Closing a Loophole that Allows Employers to Avoid Fixing Health & Safety Hazards
When an OHS agency issue citations, it must include an abatement order that sets a reasonable date by which the employer must fix the cited problem. But because of a loophole in the OSH Act and in most state laws, agencies lack authority to force the employer to fix the problem immediately unless workers face an imminent danger, a shortcoming in the law that leaves workers exposed to dangerous conditions long after they have been identified. Experts often refer to this as the “abatement during appeals” problem.
An employer who receives a citation can avoid fixing the problem by simply filing an appeal of the citation or the proposed abatement date. The appeals process can last months or even years, and the longer it takes, the more likely it is that the unfixed problem will lead to injury or death. According to federal OSHA, there were 33 contested cases between 1999 and 2009 where a worker died at the same worksite while employers fought a citation.
Agencies that want the most serious hazards to be fixed right away are forced to bargain with employers, quickly settling for sharply reduced penalties in exchange for faster abatement. Yet OSHA’s enforcement data show that the “abatement during appeals” problem is growing—employers are challenging citations at an increasing rate. From 2005 to 2009, employers appealed 11 percent of state and federal safety citations, and over the next four years, that rate doubled to 22 percent. In 2011 alone, employers contested more than 33 percent of citations.
What’s the Solution?
In states where federal OSHA has jurisdiction for worker health and safety, closing the abatement during appeals loophole would require congressional action. Yet in states that oversee their own OHS programs under a state-plan approved by federal OSHA (state-plan states), the state can adopt legislation that requires employers to fix serious hazards by the deadline stated in the abatement order, whether or not they choose to appeal the underlying citation. Mandating a quick fix ensures immediate protection for workers and ensures employers cannot use their workers’ safety as a high-stakes bargaining chip to demand penalty reductions.
Appeals by the Oil Industry: Case In Point. Some industries are notorious for routinely filing appeals. From 2000 to 2010, oil refineries contested 53 percent of all safety violations, and the average contested case took 20 months to resolve. One striking example is the case against Tesoro Corporation following a comprehensive inspection of its Anacortes, Washington, oil refinery. In 2008, before Washington enacted a law that closed the loophole, the state OHS agency found 17 violations, many of which implicated poor management of “process safety” involving highly hazardous chemicals. When Tesoro challenged the citations, the agency ended up reducing the proposed penalty from $85,700 to $12,250 and withdrawing 14 of the cited violations to persuade the company to drop its appeal, fix the hazards, and submit to an independent audit.

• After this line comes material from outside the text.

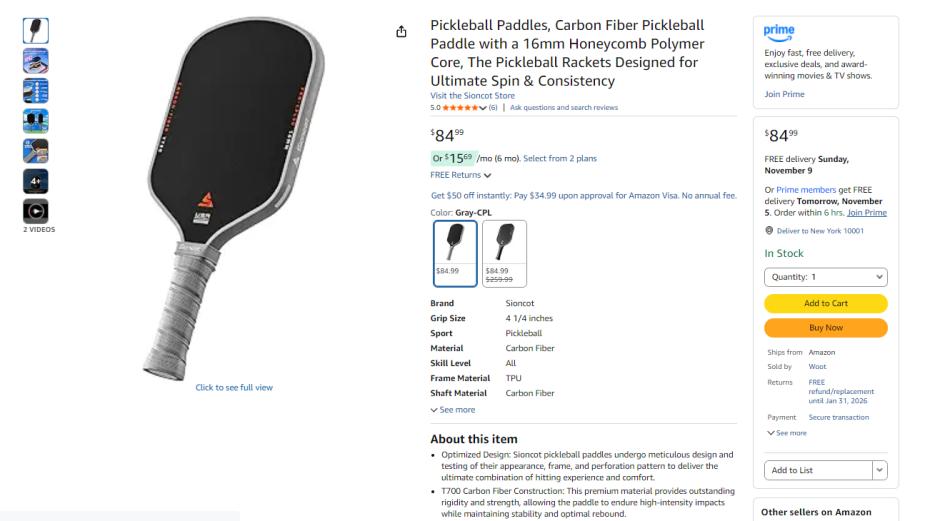Click to see full view of paddle
The image size is (950, 521).
[234, 388]
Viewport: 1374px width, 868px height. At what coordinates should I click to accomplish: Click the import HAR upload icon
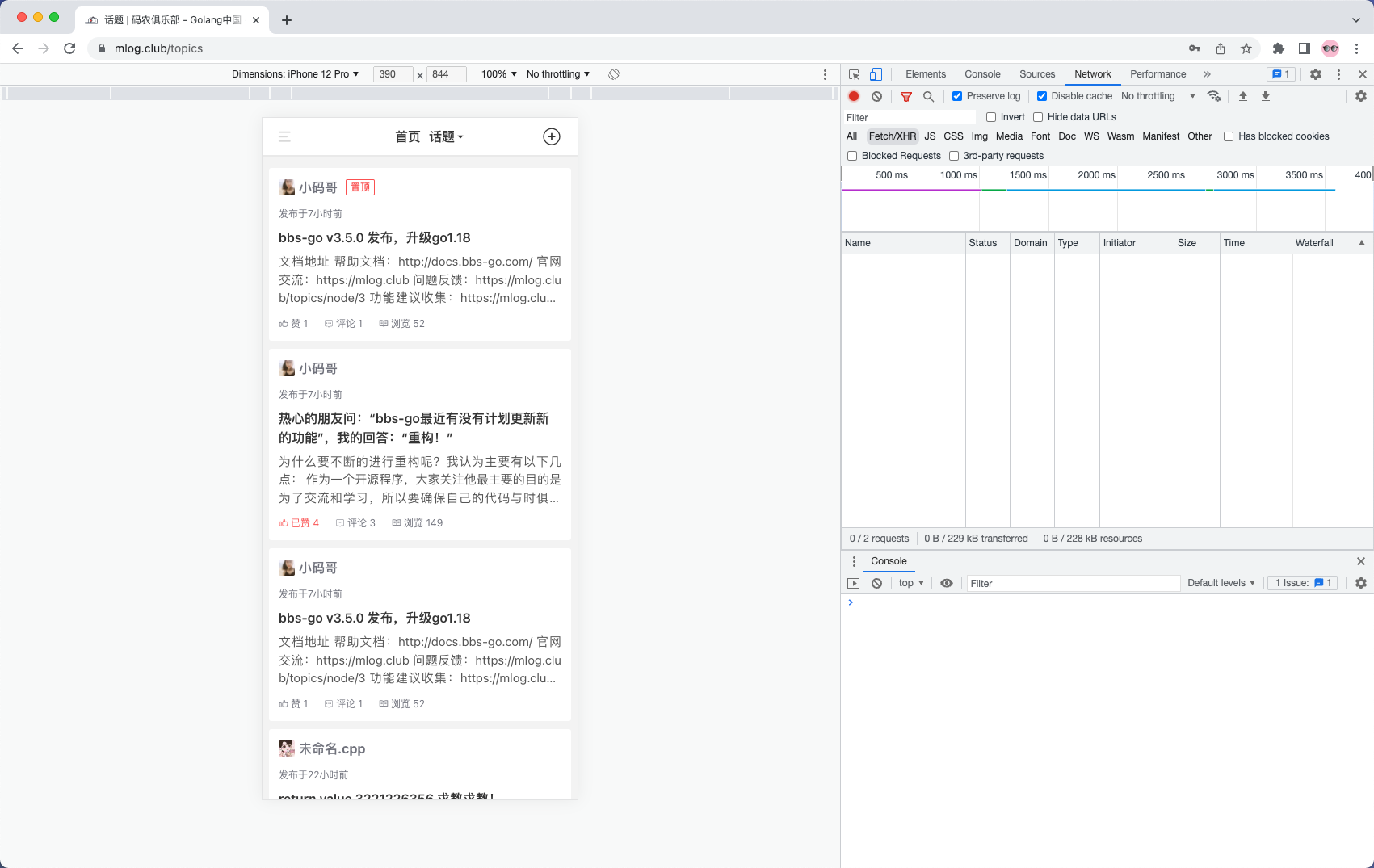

Model Federal Legislation. In designing a bill to close this loophole, advocates should look at two pieces of federal legislation that are particularly well developed and offer the strongest protections for workers. The Protecting America’s Workers Act (PAWA) and the Robert C. Byrd Mine and Workplace Safety and Health Act are both bills that would have closed the loophole in the OSH Act, thereby ensuring quick fixes in every state.
Mine workers, whose health and safety is policed by the Mine Safety and Health Administration (MSHA) instead of federal OSHA, benefit from a statute that requires their employers to abate hazards by the time stated in the citation, regardless of any appeals. Under the Mine Safety and Health Act of 1977, employers who want to challenge the citation or deadline for fixing the hazard are entitled to an expedited hearing.
Urging State Legislative Action. Advocates seeking to pass legislation in their state should look at statutes in Oregon and Washington where legislatures have already closed the loophole. Likewise, advocates should look at proposals that were introduced in California in 2013 (vetoed by Governor) and in Tennessee in 2014.